Gear News: Mammut Develops the World’s First MIPs Climbing Helmet

It’s likely you’ve seen the little yellow MIPS sticker on ski and bike helmets, but until now, never on a climbing helmet. In an exciting move for the climbing world, MIPS has partnered with Mammut to bring that same protection to mountaineering and climbing with the new Wall Rider, the world’s first climbing helmet using MIPS technology.

Mammut’s Wall Rider, the world’s first MIPS climbing helmet. Photo: Courtesy of Mammut.

MIPS (Multi-Directional Impact Protection System) was developed in 1996 by scientific and medical researchers.

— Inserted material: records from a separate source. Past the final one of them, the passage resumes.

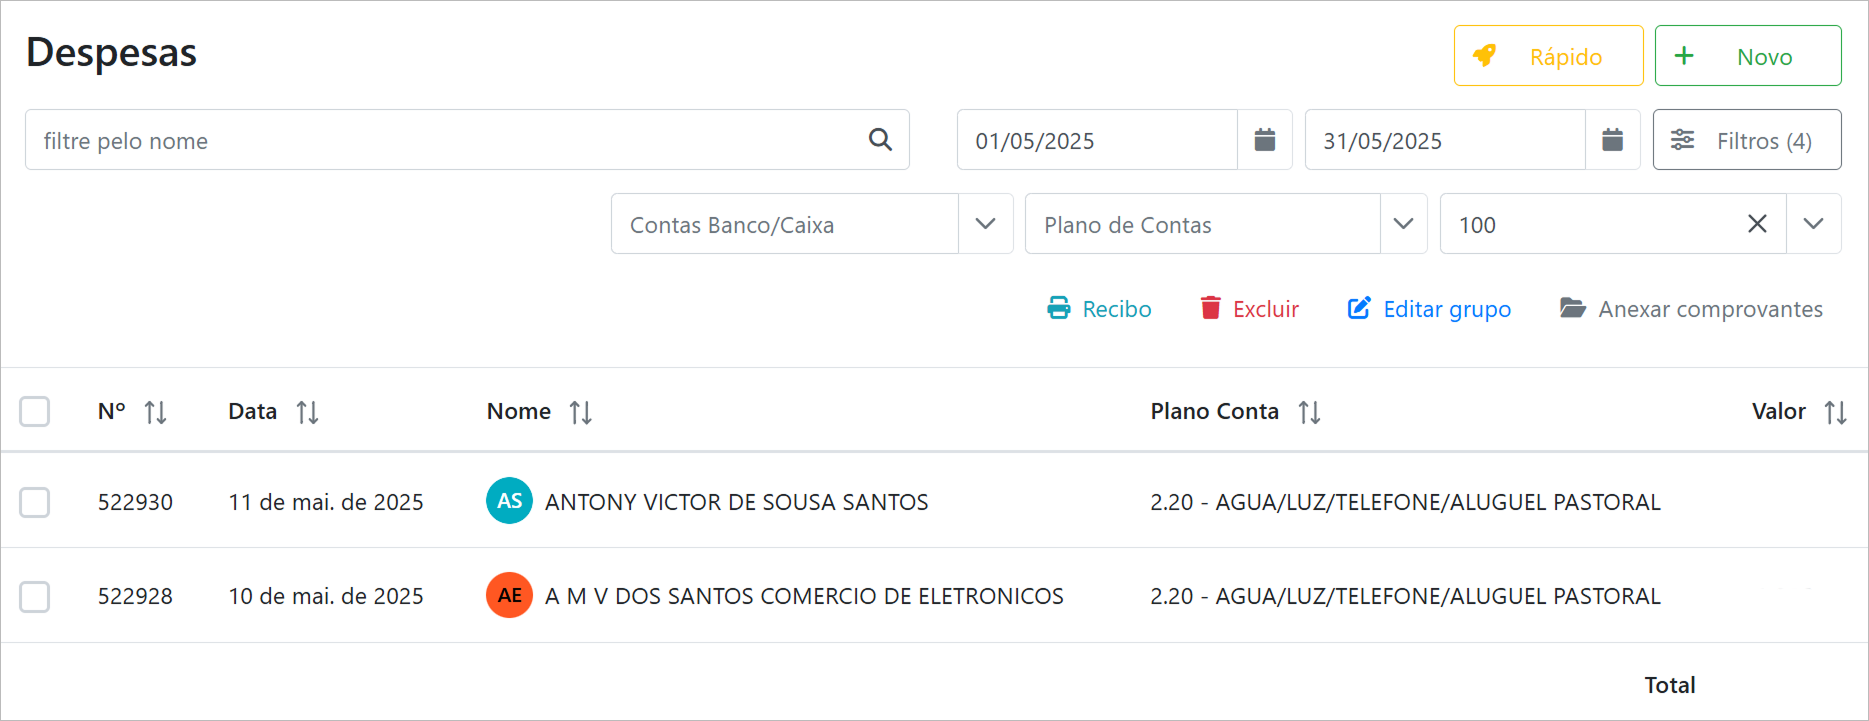Open the 100 items dropdown arrow
Viewport: 1869px width, 721px height.
[1813, 224]
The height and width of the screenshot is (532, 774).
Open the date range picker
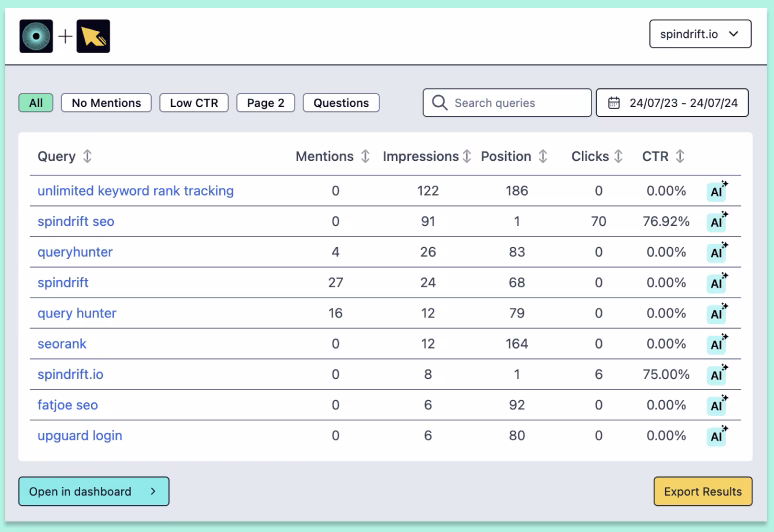674,103
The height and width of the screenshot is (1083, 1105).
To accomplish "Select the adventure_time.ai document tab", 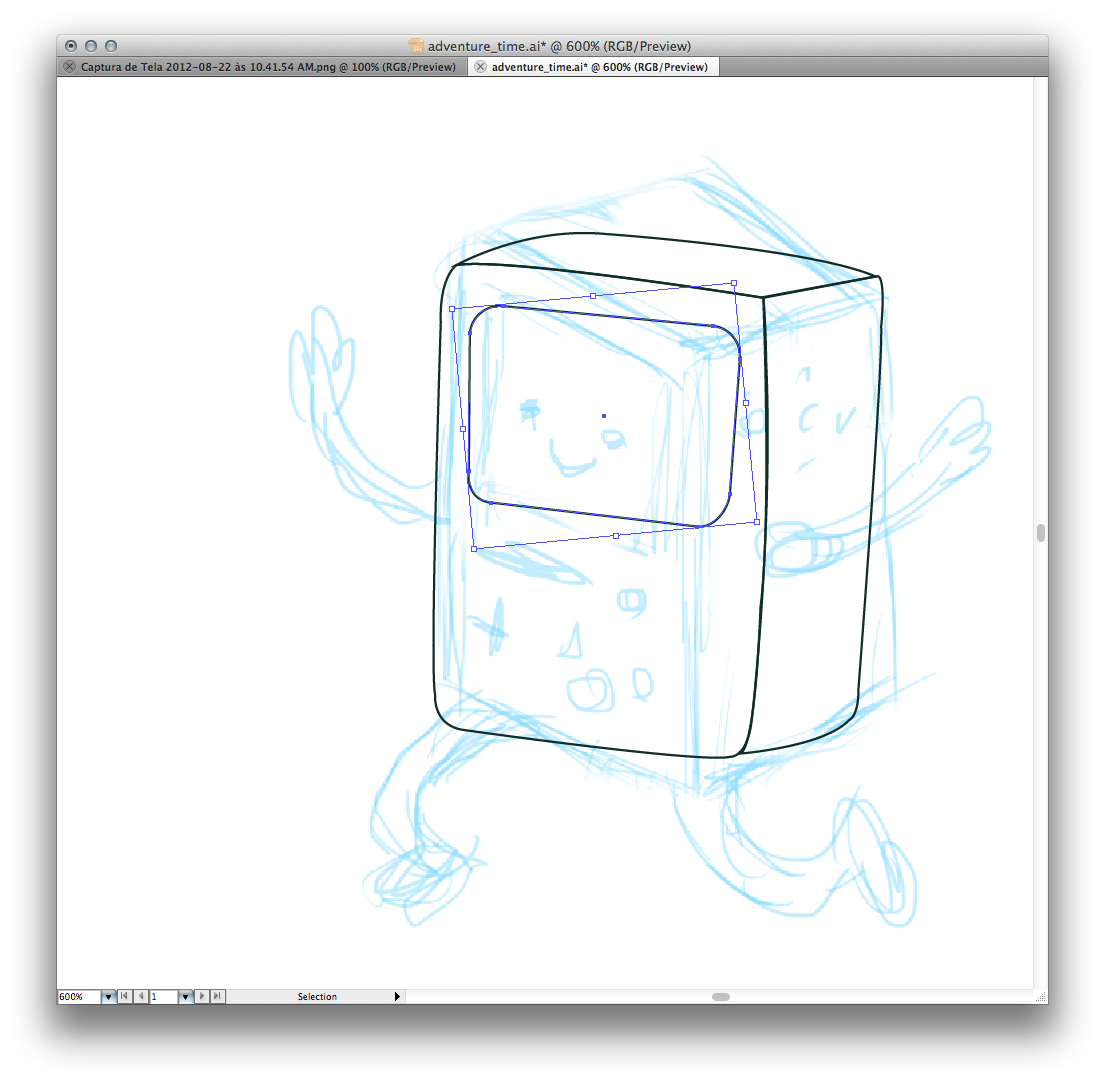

At the helm was neurosurgeon Hans Von Holst, who was tired of seeing patients getting traumatic brain injuries while wearing helmets. In partnership with researcher Peter Halldin, the team developed MIPS and integrated it into a helmet, supporting energy dispersion and absorption by mimicking the brain’s natural protection: cerebrospinal fluid inside the skull that acts as a cushion. MIPS uses a low friction layer that is separate from the shell of the helmet, allowing the helmet to slide relative to the head upon impact, whereas many helmets are just protecting against direct impact.

“A large percentage of our developers and product managers at Mammut Business Unit Hardware are not only climbers, but also mountain bikers,” says Andres Lietha, Head of Business Unit Hardware, Mammut Sports Group AG.  “So we started to ask the obvious question, why the added safety MIPS was offered to bikers but not climbers?”

How MIPS works. Gif: Courtesy of MIPS.

After Mammut raised the question, they first began to research head injuries in climbing. While rock fall, which would directly impact the helmet, might seem like the primary cause of injury, research showed that more head trauma was caused by rotational impact. Think lead falls and other falls the could cause the climber to hit their head on the side or back of their helmet.

MIPS helmets are designed to lessen the strain on the brain during impact. Photo: Courtesy of MIPS.

“We didn’t find any reason why MIPS should not be adapted in climbing helmets,” Lietha tells us. “I was rather surprised that we were the first to adapt this in climbing helmet.”

The Wall Rider weighs 250 grams – it’s not the lightest helmet on the market, but considering the technology, it’s on par with competition. The Wall Rider will be available Spring 19.